The good thing about a multicultural city like this (and I mean multicultural, there's contact and cross-fertilisation but no melting pot) is that sooner or later your phonebook and email contact page looks like something out of the UN directory. When you have regular contact with people from Lebanon, France, India, Ukraine, South Africa, the Philippines, Egypt, Scotland and Mexico, stereotypes begin to lose their power, and foreign ways become part of your landscape. I'll pass on Fatma's cardamom coffee, Rafael's gazpacho, and Hamad's mutton mansaf (arghgh!) and let you off peasepudding, haggis (Don't ask..) and Merlot. Eid, Diwali and Bonfire Night all within a week of each other? OK. Let's do our own thing, but enjoy everyone else's lights and fireworks too. Ramadan Kareem to you. Happy Christmas to me. It works here. We grumble about the bits we don't like, may be wary of the unfamiliar for a time, may find someone's cooking, religious observances or family traditions incomprehensible, but if it works for them, and ours works for us, then that's ok.
But it would be good if we could have a national standard on time management, some kind of protocol, like a published table of relative time to assist in cross-cultural appointment making, so that if you tell me 2pm I know you mean GMT, GMT+/-3/4/7, bukhara, insha'llah, toute de suite, mañana baby or in your dreams buddy!

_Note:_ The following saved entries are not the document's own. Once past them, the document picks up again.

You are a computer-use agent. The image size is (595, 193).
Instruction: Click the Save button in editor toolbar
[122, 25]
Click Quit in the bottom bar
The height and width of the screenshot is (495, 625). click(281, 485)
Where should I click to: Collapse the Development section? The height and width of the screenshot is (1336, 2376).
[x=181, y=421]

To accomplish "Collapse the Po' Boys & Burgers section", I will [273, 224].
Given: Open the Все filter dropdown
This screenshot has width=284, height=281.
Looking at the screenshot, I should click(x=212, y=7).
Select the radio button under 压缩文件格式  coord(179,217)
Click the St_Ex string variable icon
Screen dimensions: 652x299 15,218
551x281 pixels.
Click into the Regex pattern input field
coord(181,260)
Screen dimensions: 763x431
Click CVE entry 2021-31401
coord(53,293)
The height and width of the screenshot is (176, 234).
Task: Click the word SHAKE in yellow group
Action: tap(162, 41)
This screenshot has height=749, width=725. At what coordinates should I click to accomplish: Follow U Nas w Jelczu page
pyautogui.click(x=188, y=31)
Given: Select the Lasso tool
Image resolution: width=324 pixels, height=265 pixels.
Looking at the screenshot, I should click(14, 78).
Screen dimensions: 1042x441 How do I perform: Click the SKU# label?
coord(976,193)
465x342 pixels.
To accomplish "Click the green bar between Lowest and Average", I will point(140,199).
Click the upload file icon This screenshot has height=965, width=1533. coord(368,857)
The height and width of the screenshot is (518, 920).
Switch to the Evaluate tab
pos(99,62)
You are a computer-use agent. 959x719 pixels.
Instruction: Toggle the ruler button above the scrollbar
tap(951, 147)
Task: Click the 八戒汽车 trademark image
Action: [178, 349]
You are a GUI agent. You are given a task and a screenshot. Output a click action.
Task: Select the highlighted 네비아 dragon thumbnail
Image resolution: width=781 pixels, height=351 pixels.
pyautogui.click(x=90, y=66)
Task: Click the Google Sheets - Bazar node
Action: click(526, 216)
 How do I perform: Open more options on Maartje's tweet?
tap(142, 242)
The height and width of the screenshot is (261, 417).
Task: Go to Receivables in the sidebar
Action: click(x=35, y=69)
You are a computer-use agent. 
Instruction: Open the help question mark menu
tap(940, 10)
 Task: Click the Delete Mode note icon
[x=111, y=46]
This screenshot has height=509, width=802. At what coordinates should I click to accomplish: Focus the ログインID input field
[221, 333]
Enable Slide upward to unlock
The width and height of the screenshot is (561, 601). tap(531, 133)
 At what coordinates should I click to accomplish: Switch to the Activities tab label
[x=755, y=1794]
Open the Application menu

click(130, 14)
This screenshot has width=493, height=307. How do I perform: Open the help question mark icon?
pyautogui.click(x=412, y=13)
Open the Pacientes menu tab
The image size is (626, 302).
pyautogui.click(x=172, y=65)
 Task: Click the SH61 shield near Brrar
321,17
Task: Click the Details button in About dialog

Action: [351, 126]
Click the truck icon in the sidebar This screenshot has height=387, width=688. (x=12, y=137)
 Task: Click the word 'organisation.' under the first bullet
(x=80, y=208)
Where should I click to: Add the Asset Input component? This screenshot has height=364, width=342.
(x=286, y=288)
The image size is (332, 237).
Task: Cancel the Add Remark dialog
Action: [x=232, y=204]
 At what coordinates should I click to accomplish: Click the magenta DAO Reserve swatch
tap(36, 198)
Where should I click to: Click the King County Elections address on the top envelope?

Arab culture is very much about family, often an extended family. Even here in Dubai, where Emaratis live further apart than they used to and are outnumbered nationally by something like 85% foreigners, 75% from the sub-continent, and the rest of from all over the world (not sure, especially after recent expansion, but I've heard these sorts of numbers) family ties remain important, and people can place second cousins, aunts and nephews. I can do that up to a point, but there's no comparison. (I was reading a Spanish blogger who explained that, because women keep both their mother's and their father's surname on marriage, she can trace her relatives through four generations on both sides.)
Even in a social and cultural oddity like Dubai which is part New Town, part family business with global expansion plan, local culture remains family orientated, private. This, in a world with a global-information culture governed by the assumption that everything is or should be open to public view and tourism.
Here we routinely grumble about one another from time to time, and get on with it - isn't that the point of grumbling - a little grease to ease the axle? But when people elsewhere look at middle eastern culture (as in contemporaray life rather than heritage), there's not a lot to see, apart from exposés of hideous abuse and honour killings. Yes these happen, far, far too frequently, and it is important that they are reported because that's how ideas shift, consciences stir, and change begins - just as in Britain after poor Damilola Taylor was murdered by racist fellow students, and in Spain, where the tragic suicide of 14 year-old 'Jokin' has at last forced public awareness and official recognition of bullying in schools.
In KSA and here in the UAE private efforts are being made to curtail domestic abuse, through education, legal action and the provision of shelters, and while there is also opposition to all this, and the effort is piecemeal at this stage, attitudes and provision are changing. KSA presenter Rania al-Baz made international headlines last September when she showed her battererd face on TV after another severe beating from her husband - and said that 1) she was not the only wife this was happening to, and b) it was WRONG and what was to be done about it?
Here in Dubai, a newspaper article around about the same time (perhaps as a result?) on a shelter for battered wives, caused outrage among men and women, some of whom sympathised with the wives and condemned the husbands for brutality and betrayal of religious principles, and others who condemned the wives for their betrayal of family values and religious principles. The other immediate outcome was that disgruntled husbands were able to identify the shelter and go after their wives. The shelter relocated amidst continued public debate, which is increasingly supportive of the principle that a women should not live in fear of her husband, and that the 'rule of thumb' (A husband may beat his wife with a stick no wider than his thumb.) is outmoded. Newspaper coverage and debate continue.
In fact, despite the constant criticism of the local press, some of which is dire, it has come a long way in the last five years. In the past, as a public watchdog its best trick was bark, wag and roll over. Actually, forget the bark, because the occasional snap got journalists on the next plane out of here.
Nowadays there is proper national and international news coverage; there are features on contentious social and economic issues (and we certainly have plenty of those); there is public debate. And if you're not satisfied, you can get major international broadsheets at the supermarket, switch on a satellite news channel in virtually any major language, or go online.
So yes, the bad things you hear about are generally true, but they are not the whole truth by any means. Arab girls pursue degree courses, work for a living and run their own businesses in the UAE and Oman - and no doubt in Qatar, Bahrain, Jordan, Syria and Lebanon. KSA, Afghanistan and Iran are topical, not typical! Of course it isn't perfect over here. But where is it perfect?